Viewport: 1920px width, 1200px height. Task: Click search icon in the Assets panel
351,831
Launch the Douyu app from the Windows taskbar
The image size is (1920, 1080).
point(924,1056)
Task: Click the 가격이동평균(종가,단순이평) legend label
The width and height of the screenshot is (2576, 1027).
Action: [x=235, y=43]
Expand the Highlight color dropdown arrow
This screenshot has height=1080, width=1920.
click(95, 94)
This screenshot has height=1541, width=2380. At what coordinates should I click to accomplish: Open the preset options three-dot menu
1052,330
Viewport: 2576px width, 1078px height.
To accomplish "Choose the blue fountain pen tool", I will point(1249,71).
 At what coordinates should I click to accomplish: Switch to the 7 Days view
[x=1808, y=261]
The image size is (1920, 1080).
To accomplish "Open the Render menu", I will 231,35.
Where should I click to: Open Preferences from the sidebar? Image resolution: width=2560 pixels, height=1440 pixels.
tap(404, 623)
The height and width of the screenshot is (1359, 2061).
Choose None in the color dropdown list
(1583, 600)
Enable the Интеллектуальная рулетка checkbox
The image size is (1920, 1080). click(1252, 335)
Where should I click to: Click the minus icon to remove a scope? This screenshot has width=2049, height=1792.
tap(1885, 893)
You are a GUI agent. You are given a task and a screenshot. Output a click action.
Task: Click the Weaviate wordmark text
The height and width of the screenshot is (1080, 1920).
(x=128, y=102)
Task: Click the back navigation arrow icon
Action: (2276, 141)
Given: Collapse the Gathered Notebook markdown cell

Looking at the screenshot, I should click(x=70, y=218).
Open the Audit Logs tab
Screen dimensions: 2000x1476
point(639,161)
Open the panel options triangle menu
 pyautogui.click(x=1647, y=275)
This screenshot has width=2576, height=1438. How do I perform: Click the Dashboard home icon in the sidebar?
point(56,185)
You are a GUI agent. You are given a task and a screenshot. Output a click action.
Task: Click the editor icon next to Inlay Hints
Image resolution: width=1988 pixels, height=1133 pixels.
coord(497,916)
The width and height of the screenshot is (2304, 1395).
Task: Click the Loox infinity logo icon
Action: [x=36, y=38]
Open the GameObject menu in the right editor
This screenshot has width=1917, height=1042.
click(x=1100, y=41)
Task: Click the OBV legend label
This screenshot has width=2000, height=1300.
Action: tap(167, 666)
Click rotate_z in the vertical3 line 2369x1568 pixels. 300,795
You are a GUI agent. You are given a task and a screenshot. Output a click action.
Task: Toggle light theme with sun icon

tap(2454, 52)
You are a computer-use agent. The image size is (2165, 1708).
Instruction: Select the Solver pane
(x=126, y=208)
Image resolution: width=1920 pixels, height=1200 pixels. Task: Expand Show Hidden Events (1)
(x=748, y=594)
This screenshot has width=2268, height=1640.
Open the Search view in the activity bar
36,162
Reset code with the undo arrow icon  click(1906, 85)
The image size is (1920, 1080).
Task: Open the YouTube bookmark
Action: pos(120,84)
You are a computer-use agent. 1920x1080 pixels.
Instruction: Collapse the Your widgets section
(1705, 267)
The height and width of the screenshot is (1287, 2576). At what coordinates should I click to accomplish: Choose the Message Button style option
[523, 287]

Your instructions:
Within the material above, the line with "Viewport: 2576px width, 1078px height." opens the range and the line with "Task: Click the OBV legend label" closes it; reproduce that range word for word.

Response to this task:
Viewport: 2576px width, 1078px height.
To accomplish "Choose the blue fountain pen tool", I will point(1249,71).
 At what coordinates should I click to accomplish: Switch to the 7 Days view
[x=1808, y=261]
The image size is (1920, 1080).
To accomplish "Open the Render menu", I will 231,35.
Where should I click to: Open Preferences from the sidebar? Image resolution: width=2560 pixels, height=1440 pixels.
tap(404, 623)
The height and width of the screenshot is (1359, 2061).
Choose None in the color dropdown list
(1583, 600)
Enable the Интеллектуальная рулетка checkbox
The image size is (1920, 1080). click(1252, 335)
Where should I click to: Click the minus icon to remove a scope? This screenshot has width=2049, height=1792.
tap(1885, 893)
You are a GUI agent. You are given a task and a screenshot. Output a click action.
Task: Click the Weaviate wordmark text
The height and width of the screenshot is (1080, 1920).
(x=128, y=102)
Task: Click the back navigation arrow icon
Action: (2276, 141)
Given: Collapse the Gathered Notebook markdown cell

Looking at the screenshot, I should click(x=70, y=218).
Open the Audit Logs tab
Screen dimensions: 2000x1476
point(639,161)
Open the panel options triangle menu
 pyautogui.click(x=1647, y=275)
This screenshot has width=2576, height=1438. How do I perform: Click the Dashboard home icon in the sidebar?
point(56,185)
You are a GUI agent. You are given a task and a screenshot. Output a click action.
Task: Click the editor icon next to Inlay Hints
Image resolution: width=1988 pixels, height=1133 pixels.
coord(497,916)
The width and height of the screenshot is (2304, 1395).
Task: Click the Loox infinity logo icon
Action: [x=36, y=38]
Open the GameObject menu in the right editor
This screenshot has width=1917, height=1042.
click(x=1100, y=41)
Task: Click the OBV legend label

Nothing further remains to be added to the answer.